Los temas del día
El ataque de un grupo de prochavistas a los miembros de la Asamblea Nacional venezolana, y el comienzo de los Sanfermines con la vista puesta en erradicar de estas fiestas las agresiones sexuales.
LA degradación de Venezuela bajo la presidencia de Nicolás Maduro es un suma y sigue que sólo augura violencia y muerte. El último episodio tiene una carga simbólica dramática: un grupo de matones afines al chavismo irrumpió en la Asamblea Nacional y causó heridas a una veintena de personas, algunas de ellas diputados de la oposición. Para más inri, la Cámara celebraba el día de la Independencia de Venezuela. Y aunque el presidente Maduro condenó el ataque, es impensable que los agitadores actuasen por su cuenta sin el patrocinio o el beneplácito del aparato de seguridad del Estado. “Es la hora de los revolucionarios”, dijo a modo de invitación a la barra libre el vicepresidente del Gobierno, Tareck el Aissami –acusado de vínculos con el narcotráfico por Estados Unidos–, poco antes del asalto.
La revolución bolivariana impulsada por el comandante Chávez se está convirtiendo en otra caricatura del caudillismo típico de la vieja América Latina. Hay un rasgo definitivo que ya se aprecia en el enrocamiento del Gobierno de Maduro desde las elecciones legislativas de diciembre del 2015, ganadas por la Mesa de Unidad Democrática: la paranoia de atribuir los problemas internos a conjuras exteriores y maquinaciones oscuras. A medida que las dificultades económicas aumentan y multiplican el malestar de la población, el presidente Maduro opta por una huida hacia delante, con el riesgo de arrasar el orden institucional de Venezuela, ya en un estado muy precario y fragilizado por la revolución bolivariana.
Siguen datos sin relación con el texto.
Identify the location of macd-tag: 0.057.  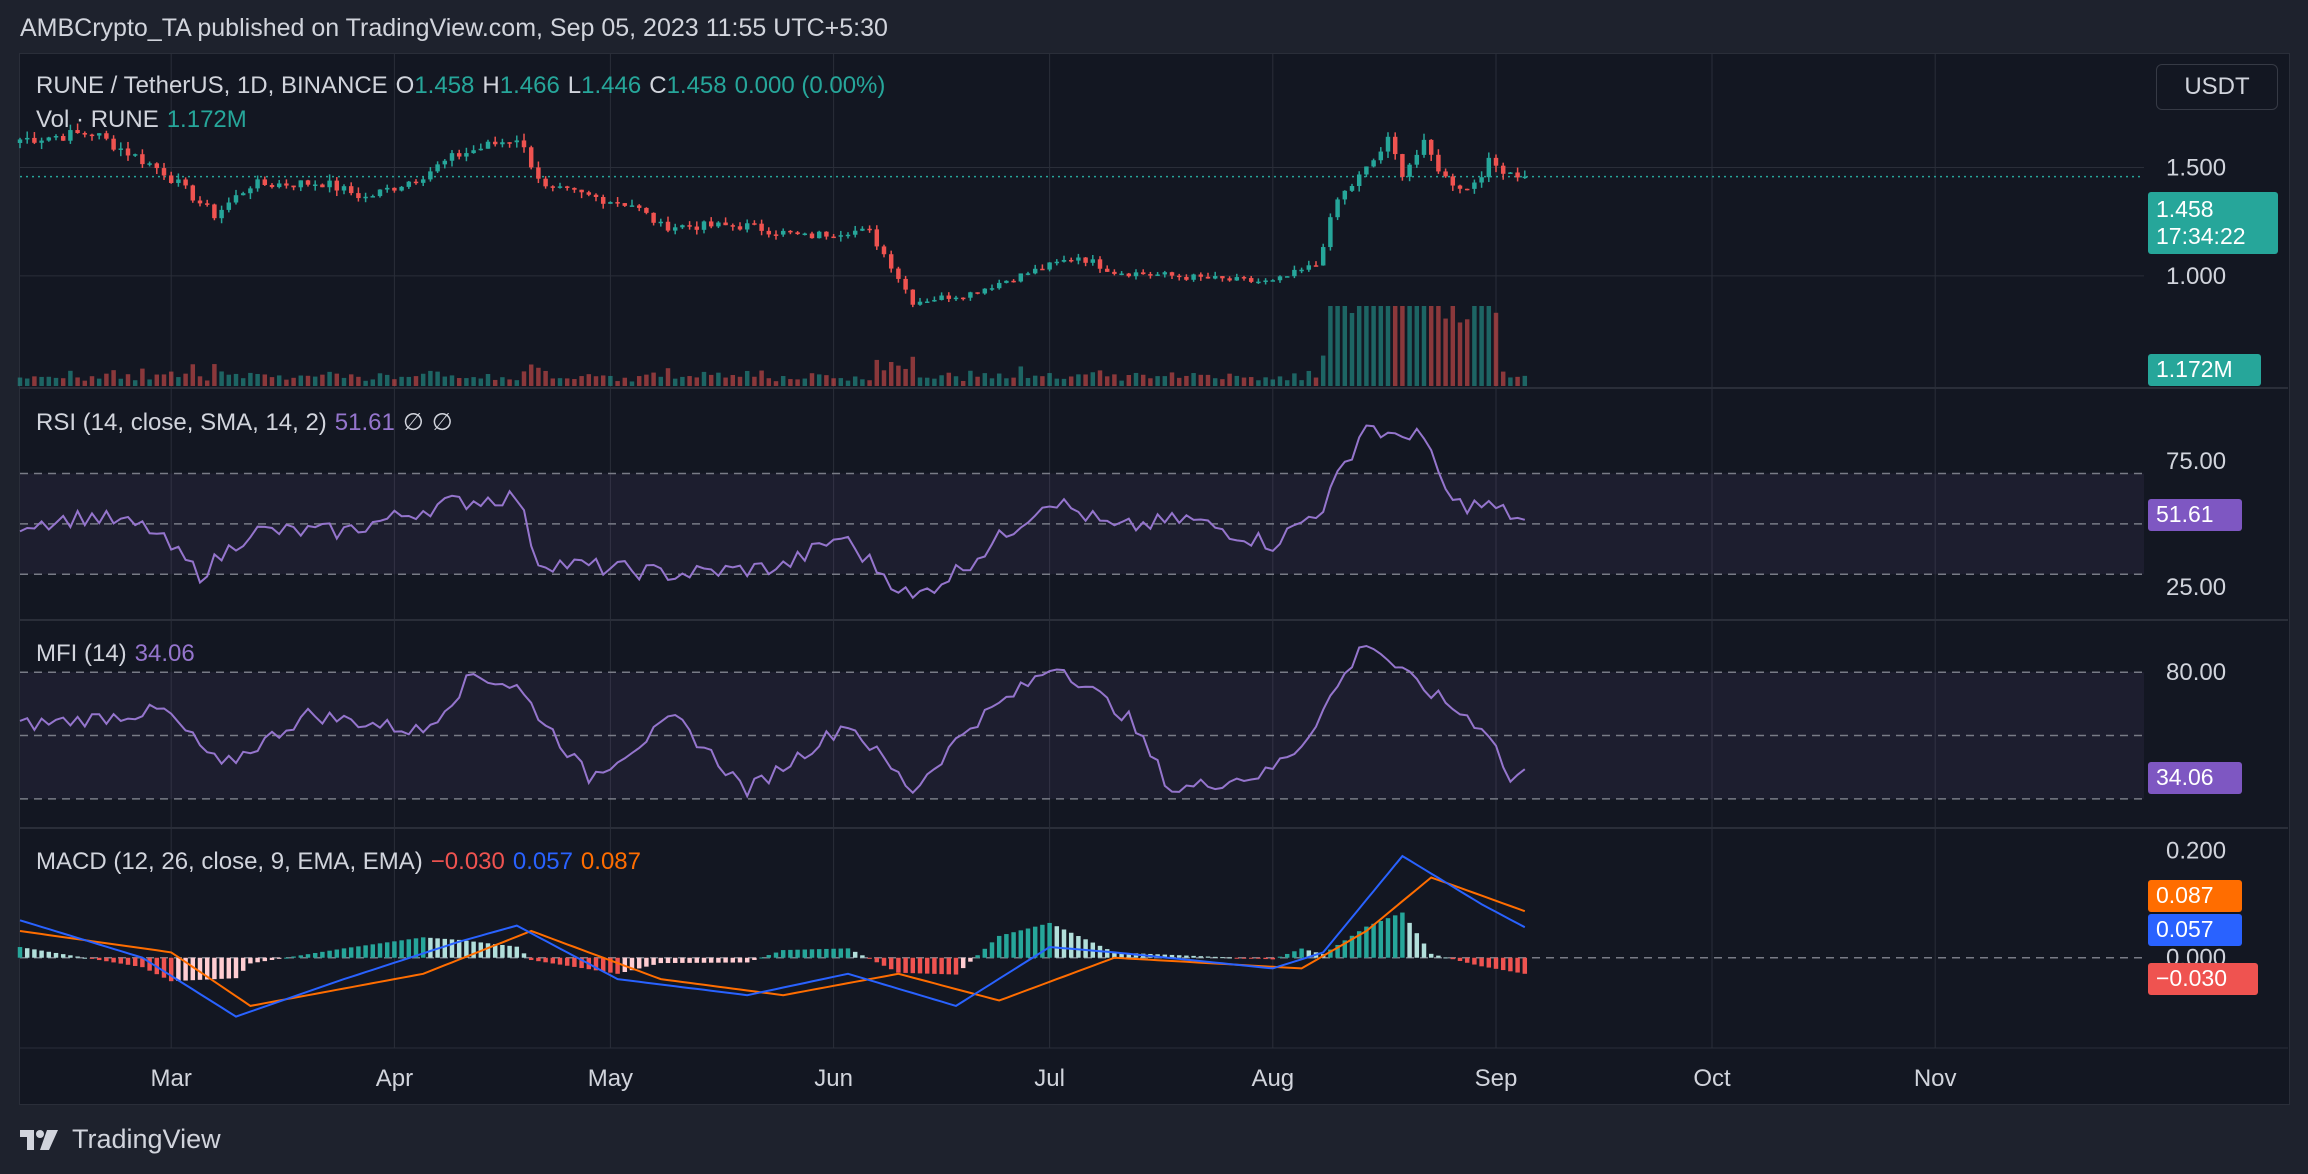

El pulso con el Parlamento, contrapeso presidencial, denota estas pulsiones autoritarias del presidente Maduro, que parece convencido de que sus discursos y arengas son más relevantes que las peticiones de la oposición en la Cámara legislativa. El trasfondo es una cultura democrática rudimentaria, heredera del chavismo que Maduro trata de prolongar sin darse cuenta de que no puede haber chavismo sin Hugo Chávez, fallecido en el 2013. Se trata de un movimiento confuso, populista y especialmente personalista, que implicaba un culto al líder, al padre de la patria, que le viene grande y desborda, peligrosamente, a Nicolás Maduro.
Ante la reciente contestación política y popular –la oposición ha organizado manifestaciones cada uno de los últimos cien días, con 90 muertos de resultado–, el chavismo recurre cada vez más a la excepcionalidad y prepara ahora un subterfugio inquietante: la llamada Asamblea Constituyente, un sucedáneo de Parlamento elegido a la medida del presidente para borrar por arte de magia las funciones de la Asamblea Nacional y redactar una Constitución complaciente y acrítica para el inquilino del palacio de Miraflores, más aún que la de 1999. La oposición critica, con razón, que este engranaje confuso esconde la intención de “institucionalizar la dictadura”. El presidente Maduro fue elegido por las urnas, pero confunde esta fuente de legitimidad con un cheque en blanco para gobernar sin respeto a las leyes, la oposición y los restantes poderes democráticos.
En un fondo de penurias económicas, descenso de los ingresos petroleros y desabastecimiento, Nicolás Maduro trata de prolongar el chavismo por un equivocado sentimiento de gratitud hacia su mentor y de compromiso con sus ideas. El precio es conducir a Venezuela al abismo, la confrontación y el desbarajuste. Ya no se trata de un “todo para el pueblo sin el pueblo”, sino de un suicida “todo contra el pueblo”.